A Constrained Saddle Search Approach for Constructing Singular and Flexible Bar Frameworks
Xuenan Li, Mihnea Leonte, Christian D. Santangelo, Miranda Holmes-Cerfon
TL;DR
The paper addresses singular configurations in under-constrained bar frameworks by modeling singularities as index-$k$ saddle points of an energy defined on a constrained manifold, where all edge lengths except one are fixed and the energy is the squared length $f_1(\mathbf p)=|\mathbf p_{1,1}-\mathbf p_{1,2}|^2$. It proves that, under mild conditions, non-degenerate index-$k$ saddles correspond to singular and flexible frameworks (via a constrained Morse framework) and provides a practical constrained saddle-search algorithm to locate such structures, using LICQ and a projected Hessian $\widehat{\mathbf H}$. The contributions include a general theorem linking saddles to singularity, a numerical method for finding new singular frameworks without symmetry, and examples of 2D structures that reveal additional flexible directions; the approach offers a flexible design and analysis tool for singular robotics and metamaterial applications.
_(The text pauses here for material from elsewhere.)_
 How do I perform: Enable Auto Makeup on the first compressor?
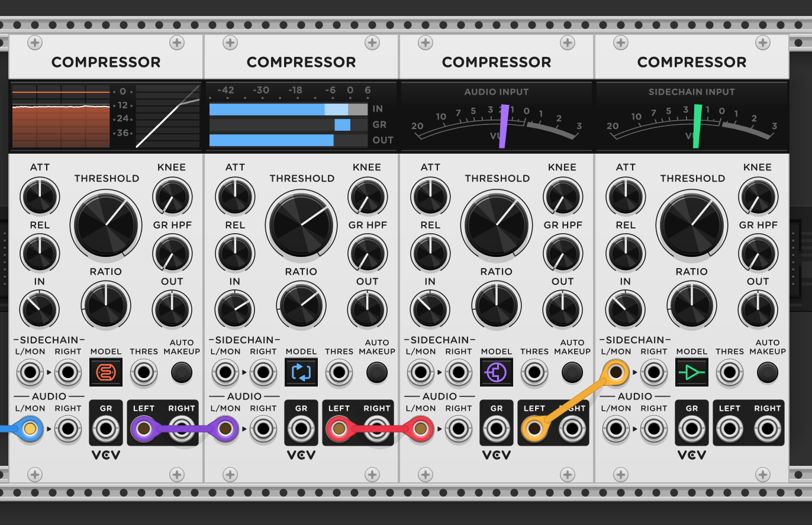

Overall, the work enables systematic discovery of singular configurations and flexible mechanisms in complex robotic systems, with planned extensions to 3D, multiple free edges, and periodic frameworks for broader applicability.
Abstract
Singularity analysis is essential in robot kinematics, as singular configurations cause loss of control and kinematic indeterminacy. This paper models singularities in bar frameworks as saddle points on constrained manifolds. Given an under-constrained, non-singular bar framework, by allowing one edge to vary its length while fixing lengths of others, we define the squared length of the free edge as an energy functional and show that its local saddle points correspond to singular and flexible frameworks. Using our constrained saddle search approach, we identify previously unknown singular and flexible bar frameworks, providing new insights into singular robotics design and analysis.